* Document text *
Not even two weeks after Bill Gates warned of a possible smallpox terror attack, several vials of smallpox happened to be found in a Pennsylvania laboratory.
Last night, the US Centers for Disease Control and Prevention (CDC) revealed that 15 questionable vials were found in a freezer at a Merck facility outside Philadelphia. An employee had been cleaning out the freezer when they made the discovery.
A CDC spokesperson told Yahoo! News:
“There is no indication that anyone has been exposed to the small number of frozen vials. The frozen vials labeled ‘Smallpox’ were incidentally discovered by a laboratory worker while cleaning out a freezer in a facility that conducts vaccine research in Pennsylvania. CDC, its Administration partners, and law enforcement are investigating the matter, and the vials’ contents appear intact. The laboratory worker who discovered the vials was wearing gloves and a face mask. We will provide further details as they are available.”
Five vials were labeled “smallpox” while the other 10 had “vaccinia” written on them, another name for cowpox or the virus that causes it.
Smallpox, or the variola virus, was declared eradicated in 1980 by the World Health Organization (WHO). Global authorities have gone back and forth on whether or not to destroy the samples they have left. Those who wish to keep it around argue that they need it to help develop new vaccines.
In 1990, a WHO scientific advisory committee recommended that all known stocks of the smallpox virus be destroyed by December 31, 1993. But scientists protested, so it never happened. This decision has since been reached and reaffirmed again in 1996, 1999, and 2011.
The World Health Organization (WHO) reaffirmed in 2019 that the remaining stock of smallpox should be destroyed. Unfortunately, the WHO still didn’t provide a specific time frame in which it should happen.
”In its decision WHA64(11) (2011), following review of smallpox research undertaken, the Sixty- fourth World Health Assembly reaffirmed earlier decisions (resolutions WHA49.10 (1996) and WHA52.10 (1999)) that the remaining stocks of variola virus should be destroyed. It also reaffirmed the need to reach consensus on a proposed date for destruction of the variola virus stocks, when research outcomes crucial to an improved public health response to an outbreak so permitted.”

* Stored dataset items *
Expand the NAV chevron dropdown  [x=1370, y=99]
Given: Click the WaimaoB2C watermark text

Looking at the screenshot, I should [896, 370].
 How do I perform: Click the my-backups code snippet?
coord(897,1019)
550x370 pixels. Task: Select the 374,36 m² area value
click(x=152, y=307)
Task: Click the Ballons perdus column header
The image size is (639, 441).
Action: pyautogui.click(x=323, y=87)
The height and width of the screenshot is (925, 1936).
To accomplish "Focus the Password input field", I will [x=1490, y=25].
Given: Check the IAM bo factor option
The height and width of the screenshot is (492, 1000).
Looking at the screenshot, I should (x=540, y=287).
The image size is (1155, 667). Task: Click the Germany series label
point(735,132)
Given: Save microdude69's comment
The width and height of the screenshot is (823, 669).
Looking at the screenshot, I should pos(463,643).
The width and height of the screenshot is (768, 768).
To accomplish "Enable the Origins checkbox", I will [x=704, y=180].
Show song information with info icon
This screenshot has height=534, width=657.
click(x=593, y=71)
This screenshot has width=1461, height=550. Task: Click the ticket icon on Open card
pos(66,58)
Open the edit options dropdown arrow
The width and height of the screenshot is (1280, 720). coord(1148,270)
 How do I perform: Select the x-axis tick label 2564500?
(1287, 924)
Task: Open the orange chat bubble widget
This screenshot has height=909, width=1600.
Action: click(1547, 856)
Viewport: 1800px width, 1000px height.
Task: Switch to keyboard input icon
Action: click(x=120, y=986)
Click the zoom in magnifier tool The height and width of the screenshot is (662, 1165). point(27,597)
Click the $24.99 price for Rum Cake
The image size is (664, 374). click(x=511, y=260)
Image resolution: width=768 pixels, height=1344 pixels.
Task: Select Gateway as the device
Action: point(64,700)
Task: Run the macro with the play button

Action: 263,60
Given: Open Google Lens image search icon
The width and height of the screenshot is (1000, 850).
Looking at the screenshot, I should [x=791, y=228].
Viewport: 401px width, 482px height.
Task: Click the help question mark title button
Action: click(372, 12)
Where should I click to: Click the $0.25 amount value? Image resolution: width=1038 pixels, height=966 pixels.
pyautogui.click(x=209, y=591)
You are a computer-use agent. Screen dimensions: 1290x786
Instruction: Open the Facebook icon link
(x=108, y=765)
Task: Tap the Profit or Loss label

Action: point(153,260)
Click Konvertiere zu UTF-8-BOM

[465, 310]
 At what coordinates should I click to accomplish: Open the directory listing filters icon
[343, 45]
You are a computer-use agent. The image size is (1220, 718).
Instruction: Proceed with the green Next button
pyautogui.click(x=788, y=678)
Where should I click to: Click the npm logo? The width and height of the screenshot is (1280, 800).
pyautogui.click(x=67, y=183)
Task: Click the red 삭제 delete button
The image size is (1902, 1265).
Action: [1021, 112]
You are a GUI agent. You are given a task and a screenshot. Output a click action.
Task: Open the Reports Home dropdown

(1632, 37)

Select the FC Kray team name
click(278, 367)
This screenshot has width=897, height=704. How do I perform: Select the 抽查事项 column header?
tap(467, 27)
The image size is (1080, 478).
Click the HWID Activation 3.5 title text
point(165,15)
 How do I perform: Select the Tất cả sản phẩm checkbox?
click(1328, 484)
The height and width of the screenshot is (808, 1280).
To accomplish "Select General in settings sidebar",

* Work instructions *
a: Answer these questions using the article about the smallpox vials found in Pennsylvania:
(i) How many of the vials were labeled "smallpox"?
(ii) In what year did the World Health Organization declare smallpox eradicated?
(iii) What was the laboratory worker doing when the vials were discovered?
b: Pick up the article about the smallpox vials after its final sentence and keep writing.
These items have no connection to the article about the smallpox vials.

* Task-by-task results *
a:
(i) Five
(ii) 1980
(iii) Cleaning out a freezer

b:
Only two laboratories in the world are authorized to retain live samples of smallpox, one in Russia and the other at the CDC in Atlanta. Yet samples continue to be found elsewhere.
In 2014, 16 vials were found in a cold storage room owned by the Food and Drug Administration (FDA) on the National Institutes of Health (NIH) Bethesda campus in Maryland. Dating back to the 1950s, the CDC claimed only six of them tested positive for smallpox.
According to Dr. Steven Monroe, who directs the CDC’s division of high consequence pathogens and pathology, this was the only time smallpox vials were found since the 1979 WHO agreement to keep smallpox contained to the two authorized facilities.
But he’s wrong.
In fact, Dr. David Heymann, a former WHO official, said that vials of smallpox were found at the bottom of a freezer in an Eastern European country in the 1990s.
A December 2013 report from the WHO stated that they were “finalizing arrangements for the destruction of cloned variola virus DNA fragments that have been stored in South Africa.”
Even scarier is a 2009 report from the late bioweapons researcher, Jonathan Tucker. He claims that in 1992, a high-level Russian official in the Soviet biological warfare program, Kanatjan Alibekov, informed the CIA that the Soviet Union had weaponized smallpox and stockpiled several tons of the virus in a liquid suspension.
He goes on to say:
“The CIA subsequently obtained circumstantial evidence that undeclared stocks of the virus might exist in several countries of proliferation concern, possibly including but not necessarily limited to Iran, Iraq, and North Korea. A few scientific research centers also reported finding and destroying vials containing the smallpox virus that had been retained inadvertently in laboratory freezers, sparking fears that other poorly secured samples might exist that could fall into the hands of terrorists.”
That’s precisely what Gates recently foreshadowed.